### What needs to be done:
Only the lines from the one containing "Select the arrow connector tool" through the final line below belong in the output, copied exactly and without pictures.
========================================
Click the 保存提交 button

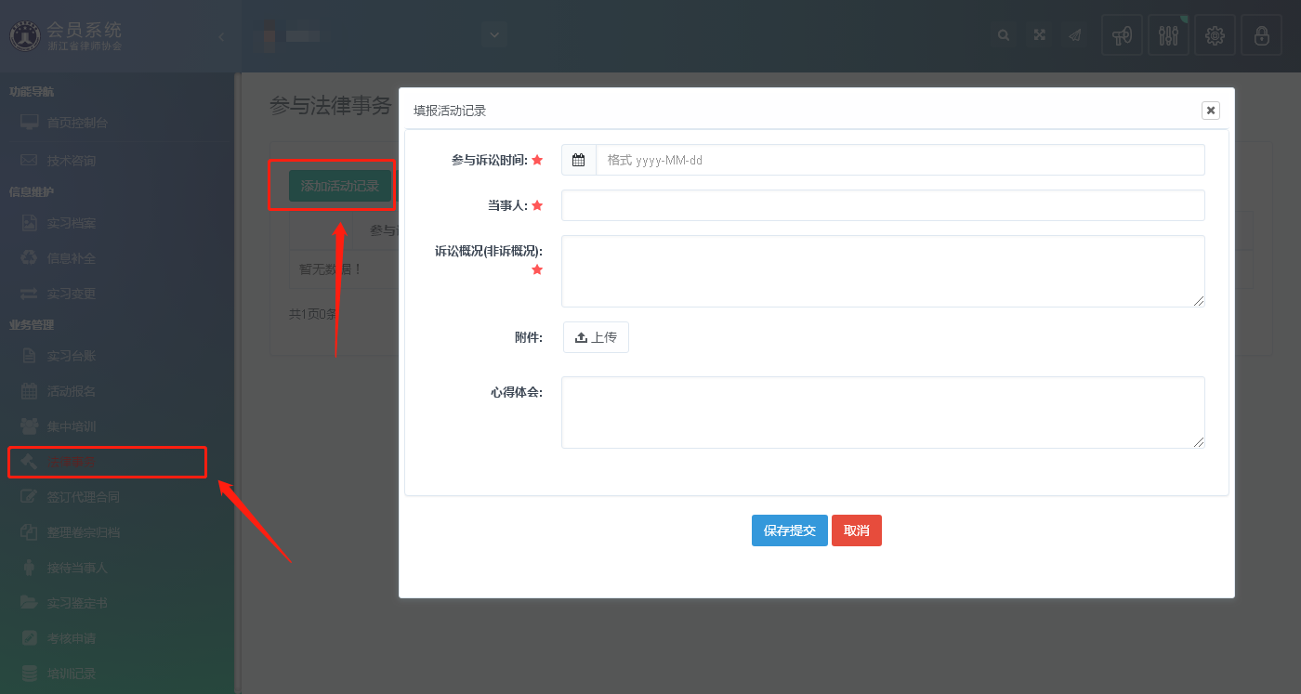789,530
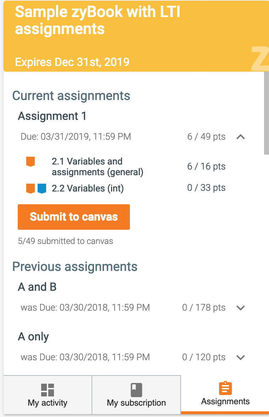Click the orange marker beside 2.2 Variables
Screen dimensions: 269x417
pos(31,188)
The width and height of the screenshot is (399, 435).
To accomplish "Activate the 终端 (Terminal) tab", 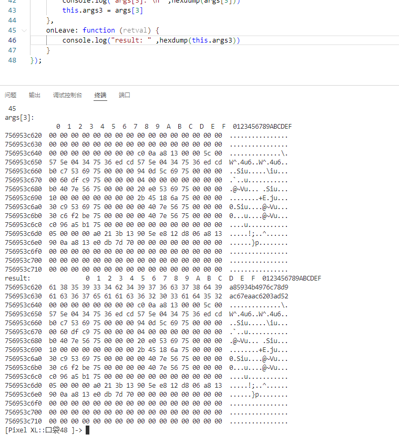I will tap(100, 95).
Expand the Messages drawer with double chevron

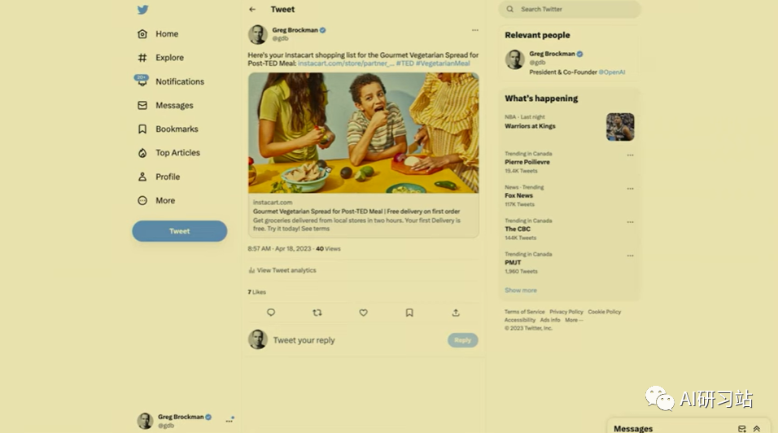tap(757, 429)
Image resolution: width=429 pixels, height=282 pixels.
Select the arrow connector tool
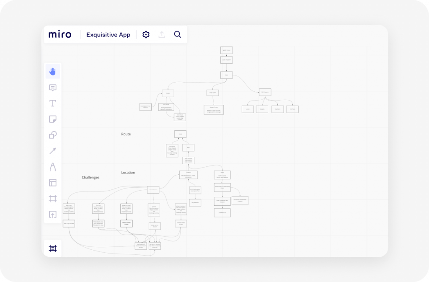(x=53, y=151)
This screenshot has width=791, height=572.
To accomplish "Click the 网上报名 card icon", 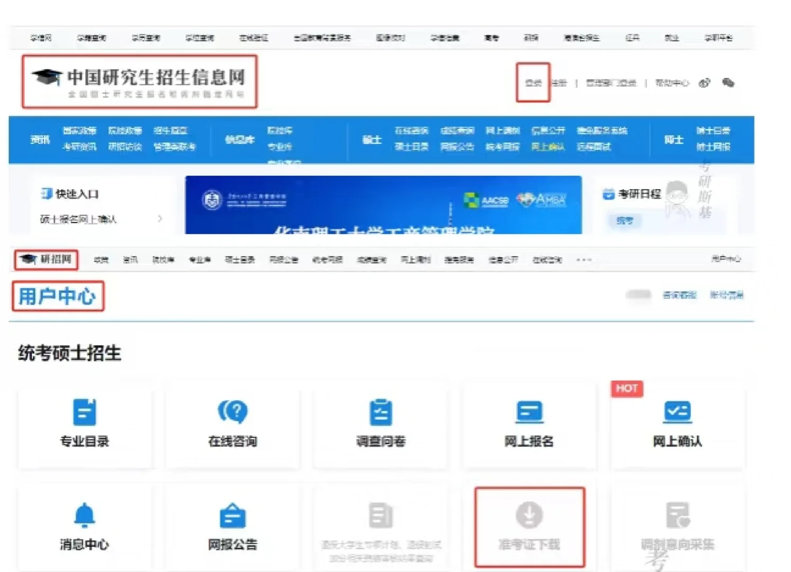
========================================
### The answer:
Select the arrow connector tool
(x=53, y=151)
This screenshot has width=791, height=572.
To accomplish "Click the 网上报名 card icon", 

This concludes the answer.